Doellingeria infirma has a smooth slender 45 to 90 centimeters (18-36 inches) tall stem which is rough and sparingly branched at the summit. It has no basal leaves. The lower leaves are small and obovate. Higher on the stem the leaves become larger, 5 to 12 centimeters (2-5 inches) long and 2.5 to 4 centimeters (1-3 inches) wide. They are oblong-lanceolate, entire, smooth above and sparingly hispid on the veins beneath. There are usually between 3 and 33 flower heads, each consisting of 4-20 disc florets and 3-11 ray florets. The flower heads are arranged in a terminal flat topped cluster. The fruit are cypselae each with a pappus of tawny bristles.

==Distribution and habitat==
Doellingeria infirma is widely distributed in the eastern United States, although local distribution may be spotty. Its range stretches from Alabama and the Florida Panhandle north as far as Massachusetts, Ohio and New York State. In Virginia, it grows in habitats such as mesic to dry woodlands and clearings.
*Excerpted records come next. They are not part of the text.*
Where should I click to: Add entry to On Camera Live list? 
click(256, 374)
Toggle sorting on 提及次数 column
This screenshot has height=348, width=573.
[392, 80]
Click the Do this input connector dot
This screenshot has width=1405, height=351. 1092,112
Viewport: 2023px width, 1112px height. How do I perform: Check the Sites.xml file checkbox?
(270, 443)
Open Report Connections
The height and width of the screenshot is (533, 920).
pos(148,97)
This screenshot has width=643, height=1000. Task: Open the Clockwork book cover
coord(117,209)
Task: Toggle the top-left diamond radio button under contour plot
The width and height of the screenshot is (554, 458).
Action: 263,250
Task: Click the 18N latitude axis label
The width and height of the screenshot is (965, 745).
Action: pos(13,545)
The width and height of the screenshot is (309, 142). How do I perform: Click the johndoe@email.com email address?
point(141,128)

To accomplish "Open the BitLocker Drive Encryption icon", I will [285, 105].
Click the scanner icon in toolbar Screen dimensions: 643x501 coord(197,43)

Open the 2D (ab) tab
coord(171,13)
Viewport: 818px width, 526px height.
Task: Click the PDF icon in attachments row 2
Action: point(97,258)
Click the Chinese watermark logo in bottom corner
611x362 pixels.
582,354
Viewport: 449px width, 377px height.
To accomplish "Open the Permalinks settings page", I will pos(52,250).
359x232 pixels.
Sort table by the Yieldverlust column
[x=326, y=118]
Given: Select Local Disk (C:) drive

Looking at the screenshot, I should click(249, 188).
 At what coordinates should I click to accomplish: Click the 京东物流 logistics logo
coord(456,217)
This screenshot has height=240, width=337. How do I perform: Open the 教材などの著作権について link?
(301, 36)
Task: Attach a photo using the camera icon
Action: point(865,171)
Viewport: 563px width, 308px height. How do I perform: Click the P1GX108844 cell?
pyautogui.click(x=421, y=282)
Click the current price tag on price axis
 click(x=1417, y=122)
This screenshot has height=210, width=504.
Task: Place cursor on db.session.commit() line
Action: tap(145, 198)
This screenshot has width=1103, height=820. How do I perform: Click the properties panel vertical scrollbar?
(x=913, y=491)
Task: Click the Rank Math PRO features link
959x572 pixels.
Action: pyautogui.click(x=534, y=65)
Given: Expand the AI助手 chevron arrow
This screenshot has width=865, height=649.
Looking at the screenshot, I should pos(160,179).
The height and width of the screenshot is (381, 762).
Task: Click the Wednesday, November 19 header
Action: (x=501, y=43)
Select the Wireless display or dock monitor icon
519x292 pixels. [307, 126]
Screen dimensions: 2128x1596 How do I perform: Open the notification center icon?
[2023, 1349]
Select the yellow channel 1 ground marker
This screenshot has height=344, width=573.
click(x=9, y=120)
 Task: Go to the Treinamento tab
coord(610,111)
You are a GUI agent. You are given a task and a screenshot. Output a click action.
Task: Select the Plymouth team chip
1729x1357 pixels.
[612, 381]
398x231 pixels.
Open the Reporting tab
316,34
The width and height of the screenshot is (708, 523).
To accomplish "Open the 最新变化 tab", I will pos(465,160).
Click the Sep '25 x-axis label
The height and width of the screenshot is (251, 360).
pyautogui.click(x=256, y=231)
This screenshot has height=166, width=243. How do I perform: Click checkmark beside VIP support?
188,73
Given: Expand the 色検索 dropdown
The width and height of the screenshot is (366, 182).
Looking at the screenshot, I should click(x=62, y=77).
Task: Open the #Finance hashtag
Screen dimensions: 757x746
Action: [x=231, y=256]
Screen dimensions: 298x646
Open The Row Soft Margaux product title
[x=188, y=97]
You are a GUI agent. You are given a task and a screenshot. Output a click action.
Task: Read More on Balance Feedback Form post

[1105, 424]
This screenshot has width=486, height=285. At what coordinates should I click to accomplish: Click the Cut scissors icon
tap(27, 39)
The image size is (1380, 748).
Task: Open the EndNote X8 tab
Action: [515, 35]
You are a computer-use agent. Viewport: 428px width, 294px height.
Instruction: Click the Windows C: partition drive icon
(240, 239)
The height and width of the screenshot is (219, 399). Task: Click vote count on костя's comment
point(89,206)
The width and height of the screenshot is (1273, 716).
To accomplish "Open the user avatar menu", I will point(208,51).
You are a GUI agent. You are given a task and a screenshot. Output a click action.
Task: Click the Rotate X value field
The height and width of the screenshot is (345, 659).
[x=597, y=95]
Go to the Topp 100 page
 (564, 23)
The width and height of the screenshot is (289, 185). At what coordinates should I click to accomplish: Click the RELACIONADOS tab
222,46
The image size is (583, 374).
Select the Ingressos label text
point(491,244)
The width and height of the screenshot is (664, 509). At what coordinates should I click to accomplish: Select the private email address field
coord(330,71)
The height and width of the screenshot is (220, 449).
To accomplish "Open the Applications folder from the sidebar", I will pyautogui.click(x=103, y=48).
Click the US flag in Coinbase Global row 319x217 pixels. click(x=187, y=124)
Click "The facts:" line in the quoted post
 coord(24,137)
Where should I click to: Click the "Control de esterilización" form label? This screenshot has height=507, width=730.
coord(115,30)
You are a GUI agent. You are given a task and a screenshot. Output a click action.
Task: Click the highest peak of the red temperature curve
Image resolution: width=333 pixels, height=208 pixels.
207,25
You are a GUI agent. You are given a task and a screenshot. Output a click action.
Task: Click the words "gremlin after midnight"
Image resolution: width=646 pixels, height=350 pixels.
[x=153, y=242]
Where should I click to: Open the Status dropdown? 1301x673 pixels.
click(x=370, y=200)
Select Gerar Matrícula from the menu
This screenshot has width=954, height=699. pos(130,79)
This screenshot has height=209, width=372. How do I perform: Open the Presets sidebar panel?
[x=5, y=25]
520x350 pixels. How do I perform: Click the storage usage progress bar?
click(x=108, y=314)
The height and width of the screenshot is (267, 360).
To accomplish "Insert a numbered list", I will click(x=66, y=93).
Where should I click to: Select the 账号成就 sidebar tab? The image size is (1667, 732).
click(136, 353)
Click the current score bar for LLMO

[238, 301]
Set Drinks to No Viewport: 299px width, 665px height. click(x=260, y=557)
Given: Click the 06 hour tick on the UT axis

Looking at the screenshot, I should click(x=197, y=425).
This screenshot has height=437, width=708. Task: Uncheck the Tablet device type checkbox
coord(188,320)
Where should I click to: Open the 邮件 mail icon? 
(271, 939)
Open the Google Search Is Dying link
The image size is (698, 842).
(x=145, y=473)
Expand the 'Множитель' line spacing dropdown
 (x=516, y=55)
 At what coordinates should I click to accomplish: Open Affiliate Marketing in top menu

The presence of this species is dependent on appropriate habitat, and it may be eliminated from an area by development, changes in land use, or competition with invasive species.

==Conservation status in the United States==
Doellingeria infirma is listed as endangered in Massachusetts, and as "historical" in Rhode Island. It is listed as species of special concern and believed extirpated in Connecticut.